I remember that they called for some sort of code. I remember wondering whether the code was for me. I also remember convulsing, and feeling a hand on my shaking leg and a voice saying, “It’s okay.” The next thing I remember was a near death experience, and then waking up to a dark room, puzzled.
According to Cindy, there was a crash cart. How did she know? Was bringing one standard when they called for a code? Did they use it?
From the few medical TV shows I’d watched, I equated the crash cart with a defibrillator, which involved paddles to jump-start the heart. Did they shock me? I couldn’t remember. Cindy asked whether I had burn marks on my skin—I didn’t. “Then they didn’t use it.”
I reacted with mixed feelings—relief and disappointment.
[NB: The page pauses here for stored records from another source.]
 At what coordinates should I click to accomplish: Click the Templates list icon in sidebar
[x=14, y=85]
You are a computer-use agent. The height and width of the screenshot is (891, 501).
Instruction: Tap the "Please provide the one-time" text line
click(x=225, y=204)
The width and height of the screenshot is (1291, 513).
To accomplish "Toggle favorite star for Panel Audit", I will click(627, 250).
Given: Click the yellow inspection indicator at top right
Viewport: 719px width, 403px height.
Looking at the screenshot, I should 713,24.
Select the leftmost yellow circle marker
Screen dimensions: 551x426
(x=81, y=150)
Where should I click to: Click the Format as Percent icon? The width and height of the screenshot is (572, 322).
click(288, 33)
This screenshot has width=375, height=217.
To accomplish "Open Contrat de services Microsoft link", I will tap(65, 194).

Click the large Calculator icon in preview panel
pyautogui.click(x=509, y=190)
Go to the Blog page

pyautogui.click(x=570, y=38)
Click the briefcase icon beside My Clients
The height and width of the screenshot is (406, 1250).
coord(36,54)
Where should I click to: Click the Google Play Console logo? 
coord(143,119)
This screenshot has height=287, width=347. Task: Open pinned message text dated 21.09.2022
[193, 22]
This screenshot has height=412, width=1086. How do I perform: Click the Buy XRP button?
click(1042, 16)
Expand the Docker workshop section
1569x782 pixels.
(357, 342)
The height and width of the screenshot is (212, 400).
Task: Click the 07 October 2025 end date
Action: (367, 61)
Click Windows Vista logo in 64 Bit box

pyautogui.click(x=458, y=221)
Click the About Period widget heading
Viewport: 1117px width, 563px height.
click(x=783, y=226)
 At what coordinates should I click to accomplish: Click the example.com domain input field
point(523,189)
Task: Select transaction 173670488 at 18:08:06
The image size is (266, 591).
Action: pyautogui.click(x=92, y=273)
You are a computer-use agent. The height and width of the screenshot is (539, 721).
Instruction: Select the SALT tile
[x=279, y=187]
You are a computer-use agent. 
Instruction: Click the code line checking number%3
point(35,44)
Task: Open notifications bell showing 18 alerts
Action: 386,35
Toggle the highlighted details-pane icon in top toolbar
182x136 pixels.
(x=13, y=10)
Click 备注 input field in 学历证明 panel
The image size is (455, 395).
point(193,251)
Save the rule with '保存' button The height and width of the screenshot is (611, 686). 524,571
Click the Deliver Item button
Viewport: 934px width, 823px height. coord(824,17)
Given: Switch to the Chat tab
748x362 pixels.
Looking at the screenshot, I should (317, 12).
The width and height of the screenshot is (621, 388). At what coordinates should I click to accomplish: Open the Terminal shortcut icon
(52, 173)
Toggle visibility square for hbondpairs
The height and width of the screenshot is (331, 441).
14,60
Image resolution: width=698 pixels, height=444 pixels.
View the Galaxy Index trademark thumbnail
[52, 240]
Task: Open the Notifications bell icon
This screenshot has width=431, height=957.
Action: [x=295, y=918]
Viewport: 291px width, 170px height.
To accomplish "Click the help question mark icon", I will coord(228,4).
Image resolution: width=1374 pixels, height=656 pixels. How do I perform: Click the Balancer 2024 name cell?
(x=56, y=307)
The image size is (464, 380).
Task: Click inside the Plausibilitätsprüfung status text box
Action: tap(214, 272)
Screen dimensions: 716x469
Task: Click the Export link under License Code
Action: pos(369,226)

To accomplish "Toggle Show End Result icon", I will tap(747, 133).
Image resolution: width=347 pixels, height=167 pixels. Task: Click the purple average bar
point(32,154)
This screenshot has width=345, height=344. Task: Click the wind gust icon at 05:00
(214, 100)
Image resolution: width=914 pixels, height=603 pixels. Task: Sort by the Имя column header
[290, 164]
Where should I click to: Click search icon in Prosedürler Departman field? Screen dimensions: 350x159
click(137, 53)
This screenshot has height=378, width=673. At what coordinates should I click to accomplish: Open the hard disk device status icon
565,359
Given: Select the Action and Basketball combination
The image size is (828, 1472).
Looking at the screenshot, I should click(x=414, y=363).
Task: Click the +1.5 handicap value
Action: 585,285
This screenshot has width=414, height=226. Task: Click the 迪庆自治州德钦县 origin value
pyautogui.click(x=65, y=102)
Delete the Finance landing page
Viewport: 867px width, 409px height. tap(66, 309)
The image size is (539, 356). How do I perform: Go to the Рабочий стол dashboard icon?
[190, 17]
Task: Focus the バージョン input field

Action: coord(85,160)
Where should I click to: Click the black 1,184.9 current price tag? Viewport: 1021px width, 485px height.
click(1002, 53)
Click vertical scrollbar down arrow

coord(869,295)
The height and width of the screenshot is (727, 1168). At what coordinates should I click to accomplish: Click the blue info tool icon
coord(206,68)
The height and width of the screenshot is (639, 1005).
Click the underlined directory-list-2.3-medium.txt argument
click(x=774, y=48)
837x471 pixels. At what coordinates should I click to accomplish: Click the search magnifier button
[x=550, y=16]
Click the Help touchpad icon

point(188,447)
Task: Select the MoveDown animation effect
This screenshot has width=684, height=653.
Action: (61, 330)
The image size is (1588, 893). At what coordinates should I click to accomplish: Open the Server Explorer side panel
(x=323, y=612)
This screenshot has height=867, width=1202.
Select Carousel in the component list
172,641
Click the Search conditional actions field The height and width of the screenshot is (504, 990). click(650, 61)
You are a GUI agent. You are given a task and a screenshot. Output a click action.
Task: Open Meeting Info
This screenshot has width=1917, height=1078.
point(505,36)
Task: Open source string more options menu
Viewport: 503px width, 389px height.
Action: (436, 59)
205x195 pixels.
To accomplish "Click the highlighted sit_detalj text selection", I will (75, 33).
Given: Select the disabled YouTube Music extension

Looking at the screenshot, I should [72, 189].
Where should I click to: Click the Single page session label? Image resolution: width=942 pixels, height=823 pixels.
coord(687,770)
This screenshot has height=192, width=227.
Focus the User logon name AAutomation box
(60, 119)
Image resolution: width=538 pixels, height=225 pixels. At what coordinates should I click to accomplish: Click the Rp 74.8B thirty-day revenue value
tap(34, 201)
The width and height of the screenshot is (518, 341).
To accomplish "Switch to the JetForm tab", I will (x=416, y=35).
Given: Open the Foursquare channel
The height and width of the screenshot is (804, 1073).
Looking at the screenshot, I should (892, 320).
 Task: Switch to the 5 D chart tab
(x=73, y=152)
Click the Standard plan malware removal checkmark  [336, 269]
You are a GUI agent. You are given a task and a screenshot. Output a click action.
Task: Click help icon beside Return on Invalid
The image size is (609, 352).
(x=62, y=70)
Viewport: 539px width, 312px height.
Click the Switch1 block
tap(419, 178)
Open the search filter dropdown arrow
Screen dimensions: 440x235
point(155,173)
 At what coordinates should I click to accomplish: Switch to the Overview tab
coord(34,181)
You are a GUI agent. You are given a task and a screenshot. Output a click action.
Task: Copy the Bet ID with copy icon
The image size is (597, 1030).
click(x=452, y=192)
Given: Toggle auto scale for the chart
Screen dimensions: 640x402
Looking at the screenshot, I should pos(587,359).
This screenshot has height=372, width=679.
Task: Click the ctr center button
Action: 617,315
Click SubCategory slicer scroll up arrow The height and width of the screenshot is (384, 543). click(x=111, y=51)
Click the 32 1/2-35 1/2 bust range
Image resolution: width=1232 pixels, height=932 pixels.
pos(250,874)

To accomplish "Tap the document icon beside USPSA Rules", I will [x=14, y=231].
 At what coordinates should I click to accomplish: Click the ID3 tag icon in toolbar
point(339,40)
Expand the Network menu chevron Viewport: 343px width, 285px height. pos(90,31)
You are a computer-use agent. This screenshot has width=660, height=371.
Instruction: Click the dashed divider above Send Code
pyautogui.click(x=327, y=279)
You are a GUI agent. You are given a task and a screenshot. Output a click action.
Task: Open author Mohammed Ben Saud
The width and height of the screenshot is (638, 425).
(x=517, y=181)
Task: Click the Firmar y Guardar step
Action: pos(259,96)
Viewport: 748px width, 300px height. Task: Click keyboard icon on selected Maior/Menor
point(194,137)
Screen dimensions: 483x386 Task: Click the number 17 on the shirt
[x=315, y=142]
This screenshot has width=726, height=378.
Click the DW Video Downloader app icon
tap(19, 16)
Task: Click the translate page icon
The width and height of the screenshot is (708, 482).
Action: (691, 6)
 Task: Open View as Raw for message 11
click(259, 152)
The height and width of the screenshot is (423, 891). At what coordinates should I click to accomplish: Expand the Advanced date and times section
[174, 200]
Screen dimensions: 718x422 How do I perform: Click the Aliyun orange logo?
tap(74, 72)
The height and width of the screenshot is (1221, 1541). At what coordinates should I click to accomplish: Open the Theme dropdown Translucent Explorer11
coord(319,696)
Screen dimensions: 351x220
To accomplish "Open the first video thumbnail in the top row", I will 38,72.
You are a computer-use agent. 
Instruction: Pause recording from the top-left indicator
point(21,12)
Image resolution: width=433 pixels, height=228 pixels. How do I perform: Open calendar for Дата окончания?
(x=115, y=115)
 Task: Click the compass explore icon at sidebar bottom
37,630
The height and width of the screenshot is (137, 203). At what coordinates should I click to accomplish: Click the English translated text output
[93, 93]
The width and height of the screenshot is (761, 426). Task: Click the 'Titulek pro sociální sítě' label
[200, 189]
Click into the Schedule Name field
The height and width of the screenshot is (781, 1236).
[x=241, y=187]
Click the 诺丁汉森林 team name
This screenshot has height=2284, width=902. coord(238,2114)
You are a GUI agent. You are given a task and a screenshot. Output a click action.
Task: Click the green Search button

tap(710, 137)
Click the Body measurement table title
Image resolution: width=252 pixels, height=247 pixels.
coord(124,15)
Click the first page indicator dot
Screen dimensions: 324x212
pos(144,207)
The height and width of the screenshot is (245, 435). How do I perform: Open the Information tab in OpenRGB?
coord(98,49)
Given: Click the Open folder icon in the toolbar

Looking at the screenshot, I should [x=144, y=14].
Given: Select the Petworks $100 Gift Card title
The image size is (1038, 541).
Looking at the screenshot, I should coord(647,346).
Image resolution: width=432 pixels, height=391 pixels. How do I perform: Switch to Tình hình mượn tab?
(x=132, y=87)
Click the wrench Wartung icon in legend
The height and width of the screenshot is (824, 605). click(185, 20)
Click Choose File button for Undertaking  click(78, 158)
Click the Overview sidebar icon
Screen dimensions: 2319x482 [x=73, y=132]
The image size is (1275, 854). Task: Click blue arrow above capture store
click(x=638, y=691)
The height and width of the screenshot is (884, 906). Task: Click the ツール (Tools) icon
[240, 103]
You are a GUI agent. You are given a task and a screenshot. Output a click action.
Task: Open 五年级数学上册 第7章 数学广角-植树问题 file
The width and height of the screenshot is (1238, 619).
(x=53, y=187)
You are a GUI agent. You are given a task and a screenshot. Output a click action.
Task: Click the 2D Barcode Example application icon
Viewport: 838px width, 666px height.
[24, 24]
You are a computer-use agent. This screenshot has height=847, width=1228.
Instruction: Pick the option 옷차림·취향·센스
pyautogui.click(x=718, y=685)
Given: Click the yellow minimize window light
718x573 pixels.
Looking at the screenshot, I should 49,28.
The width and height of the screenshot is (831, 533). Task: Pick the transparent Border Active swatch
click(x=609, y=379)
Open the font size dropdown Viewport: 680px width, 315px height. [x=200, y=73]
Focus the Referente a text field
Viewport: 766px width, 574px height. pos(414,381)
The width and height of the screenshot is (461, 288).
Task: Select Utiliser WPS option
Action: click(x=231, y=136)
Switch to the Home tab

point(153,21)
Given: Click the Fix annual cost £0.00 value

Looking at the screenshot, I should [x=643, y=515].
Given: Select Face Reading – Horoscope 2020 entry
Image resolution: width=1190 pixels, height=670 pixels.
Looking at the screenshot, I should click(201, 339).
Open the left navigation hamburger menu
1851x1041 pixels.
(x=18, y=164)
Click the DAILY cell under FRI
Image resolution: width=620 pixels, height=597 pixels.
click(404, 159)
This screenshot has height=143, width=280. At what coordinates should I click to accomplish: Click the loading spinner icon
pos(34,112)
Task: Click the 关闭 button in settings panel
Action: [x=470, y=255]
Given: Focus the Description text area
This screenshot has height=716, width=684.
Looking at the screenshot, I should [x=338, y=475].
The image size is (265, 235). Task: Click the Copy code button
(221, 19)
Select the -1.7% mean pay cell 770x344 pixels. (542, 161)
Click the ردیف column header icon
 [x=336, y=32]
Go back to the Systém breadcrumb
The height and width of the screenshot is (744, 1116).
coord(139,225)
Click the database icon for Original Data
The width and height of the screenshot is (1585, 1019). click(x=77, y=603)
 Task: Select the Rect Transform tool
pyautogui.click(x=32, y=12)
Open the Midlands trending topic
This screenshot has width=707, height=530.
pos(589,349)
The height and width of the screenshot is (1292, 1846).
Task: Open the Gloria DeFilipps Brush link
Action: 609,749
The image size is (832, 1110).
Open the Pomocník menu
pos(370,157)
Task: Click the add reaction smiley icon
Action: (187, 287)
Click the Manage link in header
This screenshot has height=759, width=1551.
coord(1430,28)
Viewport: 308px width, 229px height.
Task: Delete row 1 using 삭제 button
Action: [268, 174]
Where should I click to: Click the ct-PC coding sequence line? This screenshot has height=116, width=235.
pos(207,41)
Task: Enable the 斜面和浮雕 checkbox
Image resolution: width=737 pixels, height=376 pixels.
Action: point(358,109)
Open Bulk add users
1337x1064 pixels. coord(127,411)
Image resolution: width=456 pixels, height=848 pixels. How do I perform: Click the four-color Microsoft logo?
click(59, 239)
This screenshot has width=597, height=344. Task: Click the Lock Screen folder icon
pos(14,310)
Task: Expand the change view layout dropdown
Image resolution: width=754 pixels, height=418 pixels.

I felt a twinge of excitement at the idea of doctors and nurses swarming around, someone calling out “Clear!” and applying the paddles. But the thought of having it apply to me was a different story. The relief overtook and overwhelmed the disappointment.
I wrote about the seizure that led to the code, the nurses and doctors swarming around me. I recalled convulsing and someone telling me it was okay as they patted my leg. The subsequent near death experience remained clear in my mind. Writing about the incident reminded me of a discussion about whether they should cut through my bra—I wanted to tell them to undo it, rather than cut it off—I couldn’t.
But all memory of my exchange with Cindy and the crash cart disappeared. Until a few nights ago. As I was falling asleep, thoughts about the crash cart surfaced. Had they used the defibrillator on me after all? The possibility scared me. But why? Was it that medical show I watched before I went to bed? Doctors and nurses swarmed, one of the doctors rubbed gel on the paddles, called out “Clear!” and applied the paddles to the patient’s chest. His body jumped. They applied the paddles again and again. But to no avail. Immersed in the story, I experienced the same dejection exhibited by the medical-types surrounding the now-deceased patient.
Could that scene have triggered my thoughts? Whatever the trigger, I slept little that night and the following night. My mind went around and around in circles. Had they needed to use it? Was Cindy right? Did that mean that it wasn’t necessary? But what if they had?
Thoughts darting around in my brain. My heart raced. Beads of sweat welled up on my upper lip and forehead. Why was I afraid? Even if they had shocked my heart, I was still here, alive. There was no reason to be afraid.
Did my body jerk like that patient’s body, as I f I was a puppet, as if someone else was pulling the strings? Like those times when I simple partial seizures, when I was aware, but had no control over my body. The thought scared me. No, it terrified me, like it did all those years ago during those seizures.
During the daytime when I tried to figure it out, I felt no fear. All I experienced was curiosity. What was going on? Why was I obsessing over it?
I still have no answers. I don’t know why I had no trouble sleeping after that second night. As I voiced my questions to Judy, my writing coach, on the phone, I realized—I should write about it. Maybe that’ll give me answers.
I wrote–it didn’t provide answers. But I’m okay with that—I’ve had decent nights’ sleep since then.